### TASKS AND EXERCISES
A. Translate this sentence from the article on Beyonce's song "Heated" into Spanish: "Spaz is short for “spastic,” a medical term that describes muscle spasms."
B. Reproduce the part of the article on Beyonce's song "Heated" that runs from "The word, however, has" up to and including "to promote inclusivity.".

### PAGE EXCERPT

Beyonce to remove this 'ableist' word found in university language guides from 'Heated'
In response to Beyonce's song, Hannah Diviney, a self-proclaimed disability activist and Editor in Chief of Missing Perspectives, called Beyonce out in a July 30 tweet for using the word 'spaz' in a new song.
'Spaz' is often found on university language guides, which serve to dissuade college students from using terms that are purportedly problematic or hurtful.
Beyonce appears to be bowing to leftist activists by removing the word “spaz” from her newly released song, “Heated.”
In response to Beyonce's song, Hannah Diviney, a self-proclaimed disability activist and Editor in Chief of Missing Perspectives, called Beyonce out in a July 30 tweet, writing, “So @Beyonce used the word 'spaz' in her new song Heated. Feels like a slap in the face to me.”
So @Beyonce used the word 'spaz' in her new song Heated. Feels like a slap in the face to me, the disabled community & the progress we tried to make with Lizzo. Guess I'll just keep telling the whole industry to 'do better' until ableist slurs disappear from music 💔
— Hannah Diviney (@hannah_diviney) July 30, 2022
Beyonce’s team confirmed to Variety that the word would be replaced with the word “blast” and that no harm was intended. Now, the lyrics to the hit song will read “Blastin’ on that a**, blast on that a**.”
“The word, not used intentionally in a harmful way, will be replaced,” her team told Variety.
“Spaz” is often found on university language guides, which serve to dissuade college students from using terms that are purportedly problematic or hurtful.
Spaz is short for “spastic,” a medical term that describes muscle spasms. The National Institute of Neurological Disorders and Stroke defines “spasticity” as a “condition in which there is an abnormal increase in muscle tone or stiffness of muscle” and could impact movement and speech.
The word, however, has recently come under scrutiny by activists who say the word is offensive.
As reported by Campus Reform, university language guides promote inclusive terms and dictate which words are permitted and not permitted on campus. They also offer suggestions for alternative word choices to promote inclusivity.
The California State University system tells students to avoid using “spaz” in conversation as it is offensive to “People with Disabilities.” “Psychotic,” “crazy,” and “loony” are among other words to avoid using, as well.
Arizona State University’s Disability Language Style Guide, promoted by the National Center on Disability and Journalism, refers to “spastic” and “spaz” as a “derogatory term” for people with cerebral palsy.
Northwestern University’s Inclusive Language Guide offers a subsection for “People with Disabilities,” arguing that ableist terms “emerge in everyday language and as figures of speech.”
A copy of Western Washington University's (WWU) associated students' inclusive language guidelines shows they suggest replacing words such as “spaz” and “stupid” with “illogical,” “absurd,” or “wild.”
According to WWU, "spaz" is an example “of Ableist language, which is any word or phrase that intentionally or inadvertently targets an individual with a disability whether it be physical or mental."
The guide notes that there are “so many other words” that can replace offensive language and encourages students to “[g]et creative.”
Federal agencies have been implementing language guidelines, as well.
Campus Reform reported that The Center for Disease Control and Prevention (CDC) released guidelines similar to those on college campuses.
The CDC’s guidelines suggest using the phrase “People who use a wheelchair or mobility device” rather than say “[c]onfined to a wheelchair or wheelchair-bound.” Instead of “[d]isabled,” say “[p]eople with disabilities/a disability.”
Now, however, language policing is beyond the confines of public universities and federal agencies, trickling into pop culture with Beyonce as the latest target.
Campus Reform contacted every university mentioned as well as Hannah Diviney for comment. This article will update accordingly.

### DATA UNDER STUDY

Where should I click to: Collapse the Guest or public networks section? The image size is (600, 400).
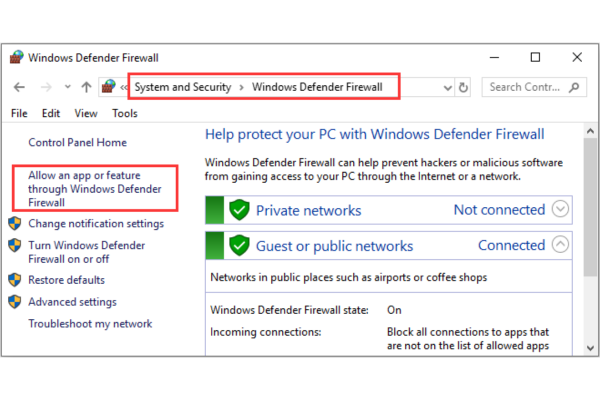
==
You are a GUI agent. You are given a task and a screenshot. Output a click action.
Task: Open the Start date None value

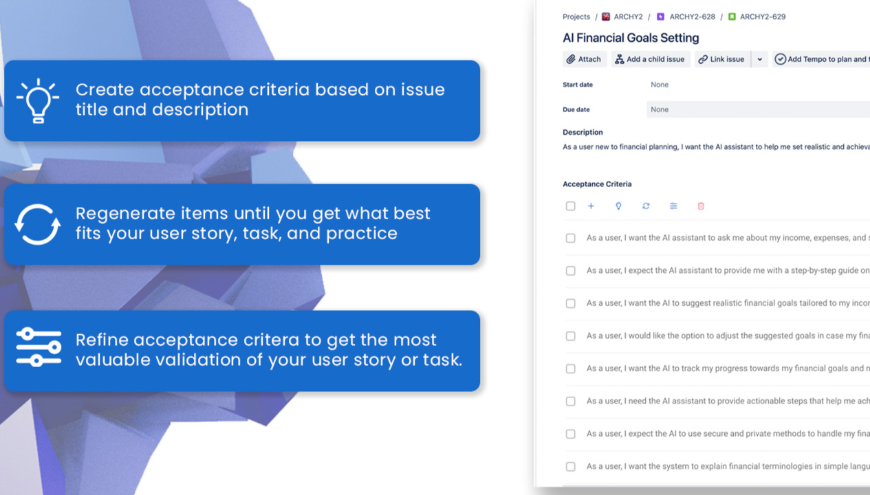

### WRITTEN ANSWERS
A. «Spaz» es la forma abreviada de «spastic», un término médico que describe los espasmos musculares.

B.
The word, however, has recently come under scrutiny by activists who say the word is offensive.
As reported by Campus Reform, university language guides promote inclusive terms and dictate which words are permitted and not permitted on campus. They also offer suggestions for alternative word choices to promote inclusivity.